■ **Document text**
════════

Posts in Creative Writing
All Gays Go to Heaven
 

By tanea lunsford lynx

uncle-rodney-1

We passed each other under the veil.

In heaven, he’s doing backspins and practicing footwork to a house remix of Minnie Ripperton’s “Inside My Love” while smoking a joint intermittently. My uncle Rodney died of AIDS-related illness exactly four months before I was born. The truth is that he’s also everywhere.

He was his father’s favorite son.

Growing up, I didn’t know much about him except that he died early. As I got older, more truth began to be casually fed to me. Information is a rite of passage in my family. When I went to college, I was given more access, to conversations that I’d never entered. Every sentence about my uncle Rodney seemed to start in the middle.

He danced at the discos in North Beach until morning. Ultimately he moved back into his parent’s house with his boyfriend before getting sick.

Uncle Rodney 2.jpg

In his twenties, my uncle Rodney married a woman, a friend of his mother’s, who offered to pay for the marriage to help her citizenship. He had already been out as gay to many of his family and friends but walked a cognitive dissonance line with his parents. To retain his title as favorite son, Rodney obliged his parents and legally married a woman. It was clear the two weren’t a couple, but Rodney’s parents tried to re-write his legacy after his death.

════════

■ **Given request 1**
Swap "joint" for "cigarette" in the essay about uncle Rodney, and write out the passage between "Posts in Creative" and "he’s also everywhere.", inclusive.

Records from a pointing dataset:
════════

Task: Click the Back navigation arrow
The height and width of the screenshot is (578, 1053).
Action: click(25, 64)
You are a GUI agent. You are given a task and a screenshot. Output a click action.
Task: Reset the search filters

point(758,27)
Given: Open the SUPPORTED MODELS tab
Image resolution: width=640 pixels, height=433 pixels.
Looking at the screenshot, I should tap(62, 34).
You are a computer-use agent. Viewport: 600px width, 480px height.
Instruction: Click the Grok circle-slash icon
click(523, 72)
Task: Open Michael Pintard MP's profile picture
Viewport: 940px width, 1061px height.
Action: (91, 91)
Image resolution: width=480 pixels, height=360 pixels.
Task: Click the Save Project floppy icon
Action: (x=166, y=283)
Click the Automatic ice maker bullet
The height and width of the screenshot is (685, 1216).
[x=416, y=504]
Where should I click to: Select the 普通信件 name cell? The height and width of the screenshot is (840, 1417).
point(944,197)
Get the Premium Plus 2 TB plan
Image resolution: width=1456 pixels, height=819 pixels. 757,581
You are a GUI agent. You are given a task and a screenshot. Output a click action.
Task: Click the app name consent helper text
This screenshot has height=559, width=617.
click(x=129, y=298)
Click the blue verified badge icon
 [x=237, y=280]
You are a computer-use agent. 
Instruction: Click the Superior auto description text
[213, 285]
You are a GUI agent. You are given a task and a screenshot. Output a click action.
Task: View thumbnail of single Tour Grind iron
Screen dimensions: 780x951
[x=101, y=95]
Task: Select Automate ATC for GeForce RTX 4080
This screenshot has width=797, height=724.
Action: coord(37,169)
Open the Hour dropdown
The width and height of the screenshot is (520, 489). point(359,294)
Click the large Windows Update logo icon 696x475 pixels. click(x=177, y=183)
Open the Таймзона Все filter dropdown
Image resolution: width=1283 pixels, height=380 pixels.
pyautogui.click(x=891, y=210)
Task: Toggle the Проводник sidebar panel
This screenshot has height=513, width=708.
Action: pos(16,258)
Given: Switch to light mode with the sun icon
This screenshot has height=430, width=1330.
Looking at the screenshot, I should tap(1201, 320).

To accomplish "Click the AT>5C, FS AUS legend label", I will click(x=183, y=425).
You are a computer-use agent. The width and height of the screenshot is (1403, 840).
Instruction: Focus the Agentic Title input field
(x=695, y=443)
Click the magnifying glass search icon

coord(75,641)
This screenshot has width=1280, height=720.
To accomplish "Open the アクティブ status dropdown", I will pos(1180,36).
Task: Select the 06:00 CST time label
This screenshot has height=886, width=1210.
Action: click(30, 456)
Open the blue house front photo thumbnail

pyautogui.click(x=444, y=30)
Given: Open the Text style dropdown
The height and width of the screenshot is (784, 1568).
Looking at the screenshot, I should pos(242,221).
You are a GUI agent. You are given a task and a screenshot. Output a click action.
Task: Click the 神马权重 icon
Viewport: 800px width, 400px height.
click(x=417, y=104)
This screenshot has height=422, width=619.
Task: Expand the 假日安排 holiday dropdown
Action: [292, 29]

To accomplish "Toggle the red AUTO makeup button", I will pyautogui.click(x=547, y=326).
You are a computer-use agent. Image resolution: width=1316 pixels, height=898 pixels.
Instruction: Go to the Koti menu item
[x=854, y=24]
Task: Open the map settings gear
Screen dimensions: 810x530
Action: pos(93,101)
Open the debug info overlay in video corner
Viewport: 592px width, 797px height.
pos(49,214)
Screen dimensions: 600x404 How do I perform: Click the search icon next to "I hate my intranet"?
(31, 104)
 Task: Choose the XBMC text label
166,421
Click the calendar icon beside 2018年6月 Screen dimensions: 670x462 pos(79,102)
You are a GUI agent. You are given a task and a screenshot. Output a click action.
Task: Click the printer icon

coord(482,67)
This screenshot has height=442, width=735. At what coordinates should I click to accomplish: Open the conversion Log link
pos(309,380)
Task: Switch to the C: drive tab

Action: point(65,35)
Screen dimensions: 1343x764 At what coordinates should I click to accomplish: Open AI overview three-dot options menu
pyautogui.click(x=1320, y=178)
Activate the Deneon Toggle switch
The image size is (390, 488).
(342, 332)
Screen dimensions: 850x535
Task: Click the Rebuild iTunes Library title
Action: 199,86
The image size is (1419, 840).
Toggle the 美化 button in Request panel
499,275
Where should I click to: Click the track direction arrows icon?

════════

■ **Given request 2**
Give the records from their first line through the line holding "point(758,27)", inclusive, as a Markdown table with the columns n and Line. Number the rows and leave out blank lines.

■ **Problem solution 1**
Posts in Creative Writing
All Gays Go to Heaven
 

By tanea lunsford lynx

uncle-rodney-1

We passed each other under the veil.

In heaven, he’s doing backspins and practicing footwork to a house remix of Minnie Ripperton’s “Inside My Love” while smoking a cigarette intermittently. My uncle Rodney died of AIDS-related illness exactly four months before I was born. The truth is that he’s also everywhere.

■ **Problem solution 2**
| n | Line |
|---|---|
| 1 | Task: Click the Back navigation arrow |
| 2 | The height and width of the screenshot is (578, 1053). |
| 3 | Action: click(25, 64) |
| 4 | You are a GUI agent. You are given a task and a screenshot. Output a click action. |
| 5 | Task: Reset the search filters |
| 6 | point(758,27) |